Saved entries:
━━━━━━━━━━━━━━━━

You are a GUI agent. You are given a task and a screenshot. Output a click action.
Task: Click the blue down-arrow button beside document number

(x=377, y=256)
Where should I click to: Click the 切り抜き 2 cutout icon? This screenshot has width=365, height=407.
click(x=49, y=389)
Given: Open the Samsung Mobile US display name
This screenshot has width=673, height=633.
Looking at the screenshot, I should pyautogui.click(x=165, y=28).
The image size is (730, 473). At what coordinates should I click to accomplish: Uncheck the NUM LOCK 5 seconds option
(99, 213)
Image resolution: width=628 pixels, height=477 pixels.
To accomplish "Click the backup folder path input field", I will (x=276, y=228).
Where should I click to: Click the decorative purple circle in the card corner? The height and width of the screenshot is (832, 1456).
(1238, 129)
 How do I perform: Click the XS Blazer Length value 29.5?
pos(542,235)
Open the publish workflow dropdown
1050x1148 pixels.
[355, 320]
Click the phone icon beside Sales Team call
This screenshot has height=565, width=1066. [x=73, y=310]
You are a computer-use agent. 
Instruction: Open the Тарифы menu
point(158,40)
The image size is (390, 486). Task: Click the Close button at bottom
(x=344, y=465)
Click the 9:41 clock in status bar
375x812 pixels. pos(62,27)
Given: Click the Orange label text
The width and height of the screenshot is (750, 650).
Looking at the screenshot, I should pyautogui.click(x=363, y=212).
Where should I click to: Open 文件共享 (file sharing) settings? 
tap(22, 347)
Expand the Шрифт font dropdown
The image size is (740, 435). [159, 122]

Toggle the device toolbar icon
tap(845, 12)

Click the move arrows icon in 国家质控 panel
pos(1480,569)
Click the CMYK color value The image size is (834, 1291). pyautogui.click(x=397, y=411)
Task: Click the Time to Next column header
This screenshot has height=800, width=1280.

━━━━━━━━━━━━━━━━

# TASK TO COMPLETE
All that the answer may hold is the lines from the one with "Where should I click to: Open" through the end of the data, set down exactly as they appear.

# TASK RESULT
Where should I click to: Open 文件共享 (file sharing) settings? 
tap(22, 347)
Expand the Шрифт font dropdown
The image size is (740, 435). [159, 122]

Toggle the device toolbar icon
tap(845, 12)

Click the move arrows icon in 国家质控 panel
pos(1480,569)
Click the CMYK color value The image size is (834, 1291). pyautogui.click(x=397, y=411)
Task: Click the Time to Next column header
This screenshot has height=800, width=1280.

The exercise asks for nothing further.